[Rows from a dataset]
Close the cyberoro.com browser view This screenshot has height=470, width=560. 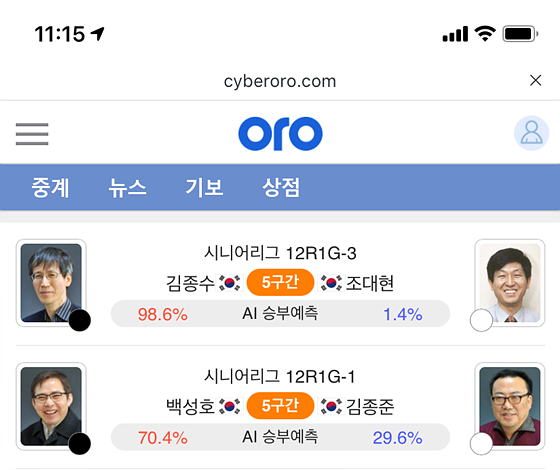click(x=535, y=80)
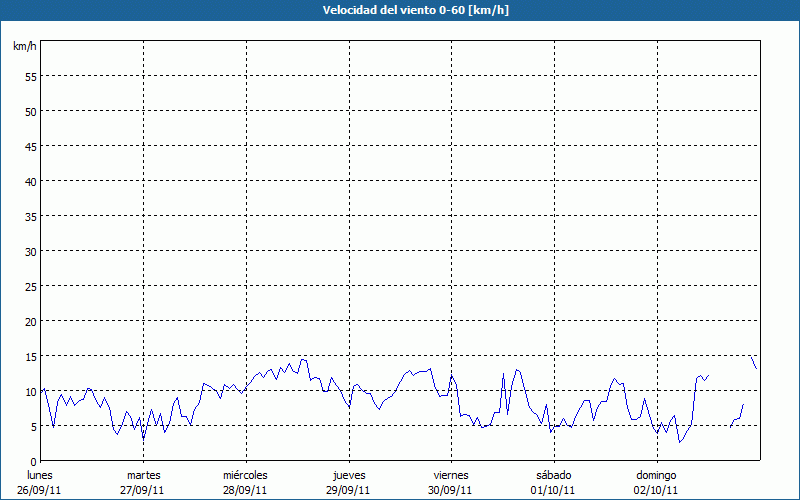This screenshot has height=500, width=800.
Task: Click the 25 value on the y-axis
Action: tap(31, 286)
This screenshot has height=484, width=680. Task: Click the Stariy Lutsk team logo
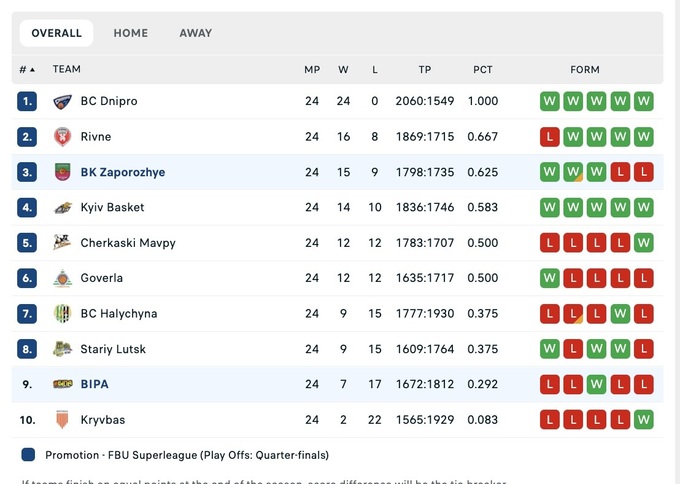coord(62,349)
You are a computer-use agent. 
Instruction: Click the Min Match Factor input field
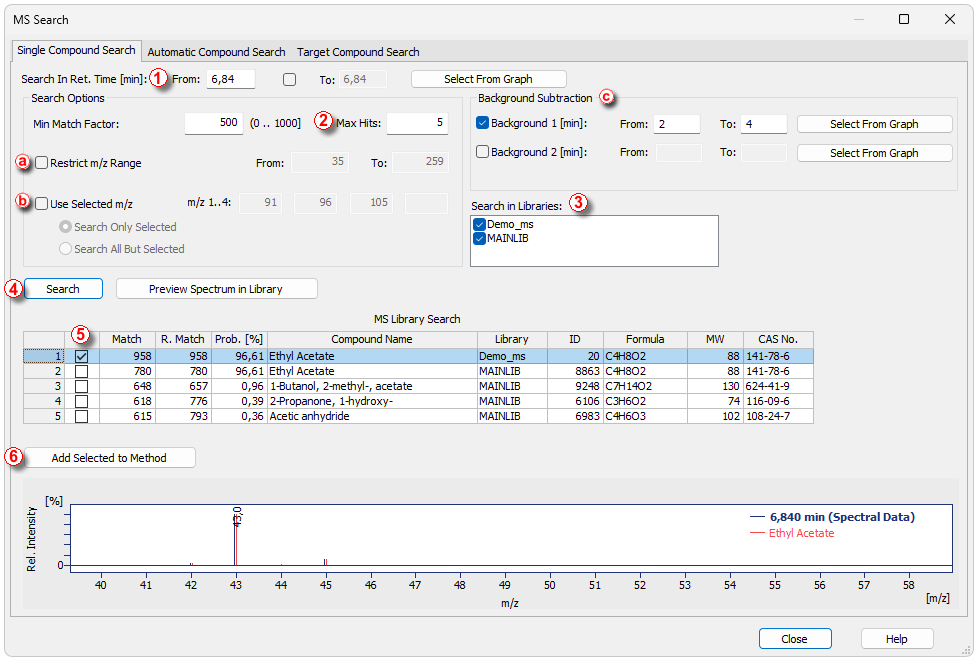coord(214,123)

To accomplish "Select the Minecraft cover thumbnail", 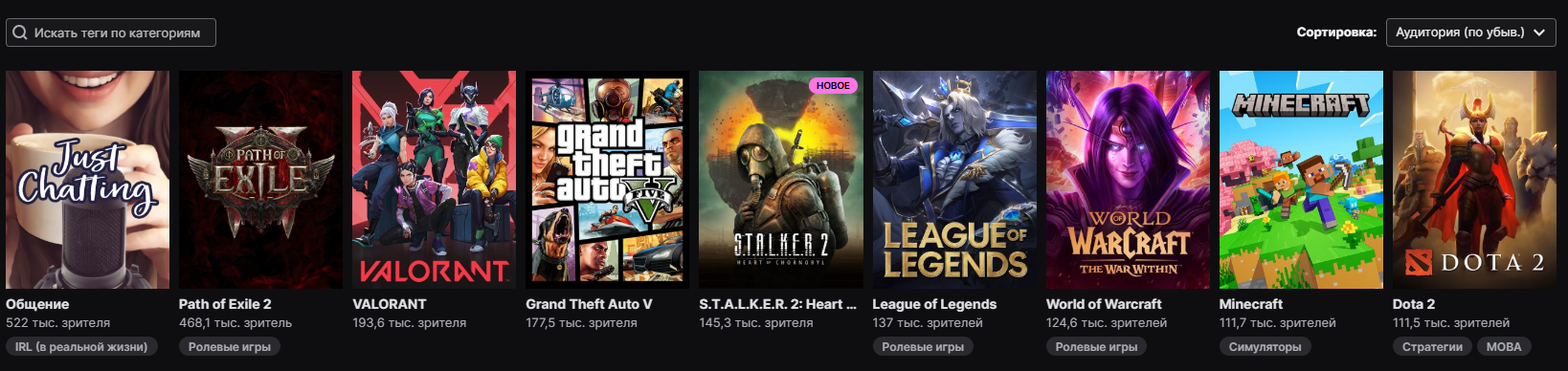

▸ **Task details**: Rewrite the part of the data that opens with the line containing "You are a computer-use agent." and closes at the end of the data, replacing "input field" with "text box" and keeping everything else the same. Omit the pictures from your output.

▸ **Task answer**:
You are a computer-use agent. 
Instruction: Click the Min Match Factor text box
coord(214,123)

To accomplish "Select the Minecraft cover thumbnail", 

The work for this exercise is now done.